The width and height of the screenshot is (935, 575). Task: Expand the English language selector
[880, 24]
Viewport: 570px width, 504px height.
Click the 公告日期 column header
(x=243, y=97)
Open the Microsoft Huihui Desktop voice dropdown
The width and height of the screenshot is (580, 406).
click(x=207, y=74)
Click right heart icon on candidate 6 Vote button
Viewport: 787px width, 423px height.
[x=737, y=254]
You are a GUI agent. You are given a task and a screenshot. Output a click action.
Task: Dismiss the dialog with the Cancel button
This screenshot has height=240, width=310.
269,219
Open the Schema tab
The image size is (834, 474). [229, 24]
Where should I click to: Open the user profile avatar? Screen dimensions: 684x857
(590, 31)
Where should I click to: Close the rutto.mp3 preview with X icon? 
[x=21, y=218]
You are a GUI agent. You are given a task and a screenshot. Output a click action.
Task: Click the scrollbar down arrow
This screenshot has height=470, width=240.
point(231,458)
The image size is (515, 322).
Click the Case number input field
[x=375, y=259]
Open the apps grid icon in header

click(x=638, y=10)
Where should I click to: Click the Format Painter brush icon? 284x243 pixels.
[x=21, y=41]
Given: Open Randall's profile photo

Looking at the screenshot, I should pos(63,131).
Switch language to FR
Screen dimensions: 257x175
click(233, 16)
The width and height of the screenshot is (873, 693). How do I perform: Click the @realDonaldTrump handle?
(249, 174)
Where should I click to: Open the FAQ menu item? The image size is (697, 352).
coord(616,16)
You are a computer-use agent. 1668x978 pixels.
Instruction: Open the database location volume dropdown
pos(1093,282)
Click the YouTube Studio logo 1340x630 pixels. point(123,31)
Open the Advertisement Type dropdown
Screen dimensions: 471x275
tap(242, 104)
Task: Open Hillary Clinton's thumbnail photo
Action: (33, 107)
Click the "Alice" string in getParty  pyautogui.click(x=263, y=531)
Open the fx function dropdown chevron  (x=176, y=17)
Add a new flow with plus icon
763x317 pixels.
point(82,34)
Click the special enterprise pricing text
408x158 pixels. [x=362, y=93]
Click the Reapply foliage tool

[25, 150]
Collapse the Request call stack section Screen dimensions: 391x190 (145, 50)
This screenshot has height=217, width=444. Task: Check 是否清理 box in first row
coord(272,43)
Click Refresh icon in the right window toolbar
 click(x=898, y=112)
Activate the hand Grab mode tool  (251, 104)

__EXERCISE DESCRIPTION__
The material above must be written out again in full, exactly.

__SOLUTION TO THIS TASK__
The width and height of the screenshot is (935, 575). Task: Expand the English language selector
[880, 24]
Viewport: 570px width, 504px height.
Click the 公告日期 column header
(x=243, y=97)
Open the Microsoft Huihui Desktop voice dropdown
The width and height of the screenshot is (580, 406).
click(x=207, y=74)
Click right heart icon on candidate 6 Vote button
Viewport: 787px width, 423px height.
[x=737, y=254]
You are a GUI agent. You are given a task and a screenshot. Output a click action.
Task: Dismiss the dialog with the Cancel button
This screenshot has height=240, width=310.
269,219
Open the Schema tab
The image size is (834, 474). [229, 24]
Where should I click to: Open the user profile avatar? Screen dimensions: 684x857
(590, 31)
Where should I click to: Close the rutto.mp3 preview with X icon? 
[x=21, y=218]
You are a GUI agent. You are given a task and a screenshot. Output a click action.
Task: Click the scrollbar down arrow
This screenshot has height=470, width=240.
point(231,458)
The image size is (515, 322).
Click the Case number input field
[x=375, y=259]
Open the apps grid icon in header

click(x=638, y=10)
Where should I click to: Click the Format Painter brush icon? 284x243 pixels.
[x=21, y=41]
Given: Open Randall's profile photo

Looking at the screenshot, I should pos(63,131).
Switch language to FR
Screen dimensions: 257x175
click(233, 16)
The width and height of the screenshot is (873, 693). How do I perform: Click the @realDonaldTrump handle?
(249, 174)
Where should I click to: Open the FAQ menu item? The image size is (697, 352).
coord(616,16)
You are a computer-use agent. 1668x978 pixels.
Instruction: Open the database location volume dropdown
pos(1093,282)
Click the YouTube Studio logo 1340x630 pixels. point(123,31)
Open the Advertisement Type dropdown
Screen dimensions: 471x275
tap(242, 104)
Task: Open Hillary Clinton's thumbnail photo
Action: (33, 107)
Click the "Alice" string in getParty  pyautogui.click(x=263, y=531)
Open the fx function dropdown chevron  (x=176, y=17)
Add a new flow with plus icon
763x317 pixels.
point(82,34)
Click the special enterprise pricing text
408x158 pixels. [x=362, y=93]
Click the Reapply foliage tool

[25, 150]
Collapse the Request call stack section Screen dimensions: 391x190 (145, 50)
This screenshot has height=217, width=444. Task: Check 是否清理 box in first row
coord(272,43)
Click Refresh icon in the right window toolbar
 click(x=898, y=112)
Activate the hand Grab mode tool  (251, 104)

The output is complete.